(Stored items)

┄┄┄┄┄┄┄┄┄┄

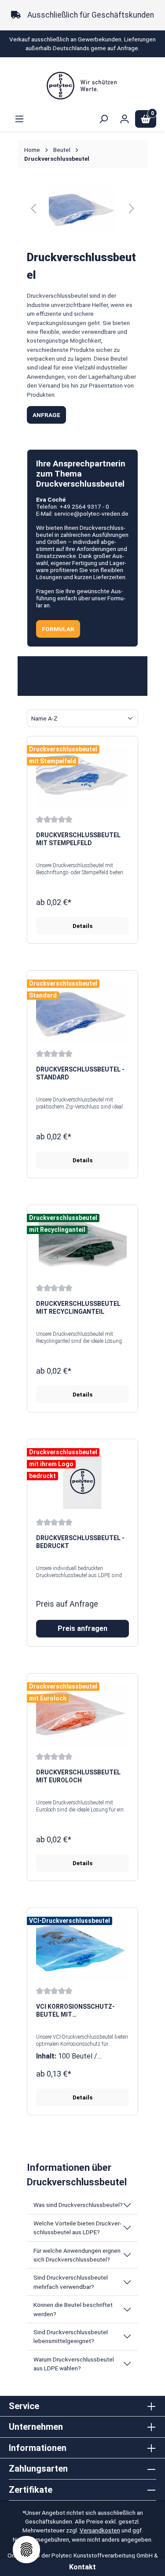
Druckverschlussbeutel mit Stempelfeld (78, 839)
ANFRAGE (46, 414)
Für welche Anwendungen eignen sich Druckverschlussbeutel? (77, 2255)
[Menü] (19, 119)
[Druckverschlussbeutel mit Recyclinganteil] (82, 1247)
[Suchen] (103, 119)
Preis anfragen (82, 1628)
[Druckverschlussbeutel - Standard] (82, 1012)
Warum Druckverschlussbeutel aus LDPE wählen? (73, 2364)
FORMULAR (58, 628)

┄┄┄┄┄┄┄┄┄┄

■ Task requirements:
Which lines above include the word "Druckverschlussbeutel"? Return each one.

■ Your solution:
Druckverschlussbeutel mit Stempelfeld (78, 839)
Für welche Anwendungen eignen sich Druckverschlussbeutel? (77, 2255)
[Druckverschlussbeutel mit Recyclinganteil] (82, 1247)
[Druckverschlussbeutel - Standard] (82, 1012)
Warum Druckverschlussbeutel aus LDPE wählen? (73, 2364)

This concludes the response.